#### ENTRIES PROVIDED ####
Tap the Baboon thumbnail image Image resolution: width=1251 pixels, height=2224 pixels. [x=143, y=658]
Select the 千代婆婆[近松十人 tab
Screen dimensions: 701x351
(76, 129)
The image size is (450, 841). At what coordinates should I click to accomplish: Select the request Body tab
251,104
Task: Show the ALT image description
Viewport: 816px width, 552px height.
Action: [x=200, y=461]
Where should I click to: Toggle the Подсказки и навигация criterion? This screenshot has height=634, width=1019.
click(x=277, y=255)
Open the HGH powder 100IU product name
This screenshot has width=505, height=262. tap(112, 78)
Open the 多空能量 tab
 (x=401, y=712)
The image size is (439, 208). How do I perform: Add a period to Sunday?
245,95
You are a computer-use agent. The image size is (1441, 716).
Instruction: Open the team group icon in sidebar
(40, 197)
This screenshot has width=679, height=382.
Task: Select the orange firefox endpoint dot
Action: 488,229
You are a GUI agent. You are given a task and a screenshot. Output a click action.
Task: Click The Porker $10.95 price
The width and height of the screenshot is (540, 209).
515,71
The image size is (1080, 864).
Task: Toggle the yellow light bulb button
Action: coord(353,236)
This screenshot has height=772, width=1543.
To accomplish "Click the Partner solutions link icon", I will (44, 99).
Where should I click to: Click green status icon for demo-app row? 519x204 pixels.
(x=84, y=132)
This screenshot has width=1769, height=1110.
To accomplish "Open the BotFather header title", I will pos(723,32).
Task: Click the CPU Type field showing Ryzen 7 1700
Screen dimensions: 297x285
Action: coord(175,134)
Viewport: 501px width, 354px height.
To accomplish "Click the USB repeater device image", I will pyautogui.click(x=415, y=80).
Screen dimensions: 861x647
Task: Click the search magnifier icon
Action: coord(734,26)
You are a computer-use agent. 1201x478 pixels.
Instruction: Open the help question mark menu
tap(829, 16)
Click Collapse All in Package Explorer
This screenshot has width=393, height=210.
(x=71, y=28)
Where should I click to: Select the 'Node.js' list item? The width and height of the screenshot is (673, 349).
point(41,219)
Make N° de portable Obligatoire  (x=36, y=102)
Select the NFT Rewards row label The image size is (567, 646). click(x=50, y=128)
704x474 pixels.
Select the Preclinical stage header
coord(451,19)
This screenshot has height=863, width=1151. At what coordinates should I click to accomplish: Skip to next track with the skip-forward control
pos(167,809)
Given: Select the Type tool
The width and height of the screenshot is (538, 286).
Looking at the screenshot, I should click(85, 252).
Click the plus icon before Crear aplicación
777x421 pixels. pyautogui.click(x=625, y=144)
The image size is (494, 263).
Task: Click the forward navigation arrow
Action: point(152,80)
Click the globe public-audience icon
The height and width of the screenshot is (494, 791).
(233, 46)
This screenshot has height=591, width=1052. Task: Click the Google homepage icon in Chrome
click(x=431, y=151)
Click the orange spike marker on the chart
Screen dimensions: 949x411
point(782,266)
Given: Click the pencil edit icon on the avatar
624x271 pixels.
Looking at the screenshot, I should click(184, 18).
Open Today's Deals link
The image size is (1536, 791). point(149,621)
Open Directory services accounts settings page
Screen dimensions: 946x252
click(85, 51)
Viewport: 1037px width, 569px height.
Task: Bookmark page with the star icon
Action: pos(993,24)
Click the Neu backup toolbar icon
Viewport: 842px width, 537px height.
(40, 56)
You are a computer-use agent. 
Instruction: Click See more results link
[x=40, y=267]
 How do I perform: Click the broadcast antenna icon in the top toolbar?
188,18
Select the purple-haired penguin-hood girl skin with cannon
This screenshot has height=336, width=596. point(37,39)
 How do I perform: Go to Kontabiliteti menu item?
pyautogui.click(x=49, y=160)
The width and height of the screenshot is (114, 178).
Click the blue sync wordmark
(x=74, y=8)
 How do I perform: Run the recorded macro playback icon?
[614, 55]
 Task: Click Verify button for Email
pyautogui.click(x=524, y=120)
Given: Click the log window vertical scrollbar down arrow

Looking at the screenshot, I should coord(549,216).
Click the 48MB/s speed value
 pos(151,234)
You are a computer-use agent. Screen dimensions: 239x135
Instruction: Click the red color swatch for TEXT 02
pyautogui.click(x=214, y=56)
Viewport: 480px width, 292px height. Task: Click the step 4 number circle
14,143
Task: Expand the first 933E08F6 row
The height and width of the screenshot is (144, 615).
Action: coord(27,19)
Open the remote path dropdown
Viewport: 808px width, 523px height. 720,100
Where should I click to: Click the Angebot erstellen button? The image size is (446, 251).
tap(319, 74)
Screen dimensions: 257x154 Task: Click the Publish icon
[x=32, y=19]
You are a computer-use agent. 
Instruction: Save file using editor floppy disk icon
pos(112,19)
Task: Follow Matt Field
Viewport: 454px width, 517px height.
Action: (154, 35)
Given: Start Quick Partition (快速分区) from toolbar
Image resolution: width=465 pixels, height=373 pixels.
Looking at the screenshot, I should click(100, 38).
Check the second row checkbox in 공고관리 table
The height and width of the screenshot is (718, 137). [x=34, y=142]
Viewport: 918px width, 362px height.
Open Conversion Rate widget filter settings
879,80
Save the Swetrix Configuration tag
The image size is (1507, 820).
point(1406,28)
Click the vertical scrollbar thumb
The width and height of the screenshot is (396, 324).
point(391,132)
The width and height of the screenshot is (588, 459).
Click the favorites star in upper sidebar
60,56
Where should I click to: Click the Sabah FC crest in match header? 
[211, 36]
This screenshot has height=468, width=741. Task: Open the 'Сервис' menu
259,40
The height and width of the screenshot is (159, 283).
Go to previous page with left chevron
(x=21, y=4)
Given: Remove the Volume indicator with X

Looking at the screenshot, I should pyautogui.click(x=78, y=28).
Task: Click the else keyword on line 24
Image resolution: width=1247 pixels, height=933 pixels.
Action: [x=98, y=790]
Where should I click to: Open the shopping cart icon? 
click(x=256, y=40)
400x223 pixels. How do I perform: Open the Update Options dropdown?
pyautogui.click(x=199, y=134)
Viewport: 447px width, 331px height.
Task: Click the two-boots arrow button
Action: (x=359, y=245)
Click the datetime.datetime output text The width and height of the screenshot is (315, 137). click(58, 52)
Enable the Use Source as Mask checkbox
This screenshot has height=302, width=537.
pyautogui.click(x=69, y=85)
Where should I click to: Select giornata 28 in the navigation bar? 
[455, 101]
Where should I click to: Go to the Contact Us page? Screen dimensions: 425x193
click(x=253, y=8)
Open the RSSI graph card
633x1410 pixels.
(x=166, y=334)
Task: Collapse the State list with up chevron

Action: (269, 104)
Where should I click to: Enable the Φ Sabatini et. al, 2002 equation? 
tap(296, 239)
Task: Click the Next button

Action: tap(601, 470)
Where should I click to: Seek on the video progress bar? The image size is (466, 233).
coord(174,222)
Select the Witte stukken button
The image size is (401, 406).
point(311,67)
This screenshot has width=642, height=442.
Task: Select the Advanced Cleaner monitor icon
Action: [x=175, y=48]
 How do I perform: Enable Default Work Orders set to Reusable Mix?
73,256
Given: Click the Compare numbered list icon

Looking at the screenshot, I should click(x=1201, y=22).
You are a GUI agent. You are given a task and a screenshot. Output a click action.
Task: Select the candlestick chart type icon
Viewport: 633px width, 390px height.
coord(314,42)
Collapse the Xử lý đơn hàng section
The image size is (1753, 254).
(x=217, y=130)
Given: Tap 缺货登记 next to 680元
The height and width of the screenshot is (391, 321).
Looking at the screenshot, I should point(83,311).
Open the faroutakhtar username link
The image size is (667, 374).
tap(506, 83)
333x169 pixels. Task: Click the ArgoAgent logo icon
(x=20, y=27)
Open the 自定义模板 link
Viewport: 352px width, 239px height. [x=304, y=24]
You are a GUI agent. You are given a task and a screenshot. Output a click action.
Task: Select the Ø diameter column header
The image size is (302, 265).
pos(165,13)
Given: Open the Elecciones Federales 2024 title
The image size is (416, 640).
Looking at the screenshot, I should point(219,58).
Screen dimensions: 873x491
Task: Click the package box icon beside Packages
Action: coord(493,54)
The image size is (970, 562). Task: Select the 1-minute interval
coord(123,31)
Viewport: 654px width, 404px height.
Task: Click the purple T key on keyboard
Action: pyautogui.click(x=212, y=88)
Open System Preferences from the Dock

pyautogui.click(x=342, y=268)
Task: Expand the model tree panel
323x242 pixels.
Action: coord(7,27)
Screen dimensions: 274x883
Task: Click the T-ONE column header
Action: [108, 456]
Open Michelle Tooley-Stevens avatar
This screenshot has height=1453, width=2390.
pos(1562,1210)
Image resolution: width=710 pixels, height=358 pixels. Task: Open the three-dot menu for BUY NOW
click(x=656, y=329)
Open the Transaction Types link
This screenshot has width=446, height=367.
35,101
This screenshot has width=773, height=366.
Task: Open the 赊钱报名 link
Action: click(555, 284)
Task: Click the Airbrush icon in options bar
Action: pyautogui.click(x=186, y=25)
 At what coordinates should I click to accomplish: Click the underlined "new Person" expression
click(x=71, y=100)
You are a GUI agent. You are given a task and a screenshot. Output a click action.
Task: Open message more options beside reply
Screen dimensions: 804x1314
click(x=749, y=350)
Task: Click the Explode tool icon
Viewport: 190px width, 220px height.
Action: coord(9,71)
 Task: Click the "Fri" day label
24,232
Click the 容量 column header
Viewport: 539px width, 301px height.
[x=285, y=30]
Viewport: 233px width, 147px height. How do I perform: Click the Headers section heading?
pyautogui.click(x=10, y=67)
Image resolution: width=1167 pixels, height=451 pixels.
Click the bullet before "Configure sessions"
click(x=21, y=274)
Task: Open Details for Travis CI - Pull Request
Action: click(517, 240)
####
[TASK ITEM]
Using the data above, print exactly the lines from the line that contains "Task: Show the ALT image description" through the line that contains "Task: Click The Porker $10.95 price", with both included.

[EXPECTED ANSWER]
Task: Show the ALT image description
Viewport: 816px width, 552px height.
Action: [x=200, y=461]
Where should I click to: Toggle the Подсказки и навигация criterion? This screenshot has height=634, width=1019.
click(x=277, y=255)
Open the HGH powder 100IU product name
This screenshot has width=505, height=262. tap(112, 78)
Open the 多空能量 tab
 (x=401, y=712)
The image size is (439, 208). How do I perform: Add a period to Sunday?
245,95
You are a computer-use agent. The image size is (1441, 716).
Instruction: Open the team group icon in sidebar
(40, 197)
This screenshot has width=679, height=382.
Task: Select the orange firefox endpoint dot
Action: 488,229
You are a GUI agent. You are given a task and a screenshot. Output a click action.
Task: Click The Porker $10.95 price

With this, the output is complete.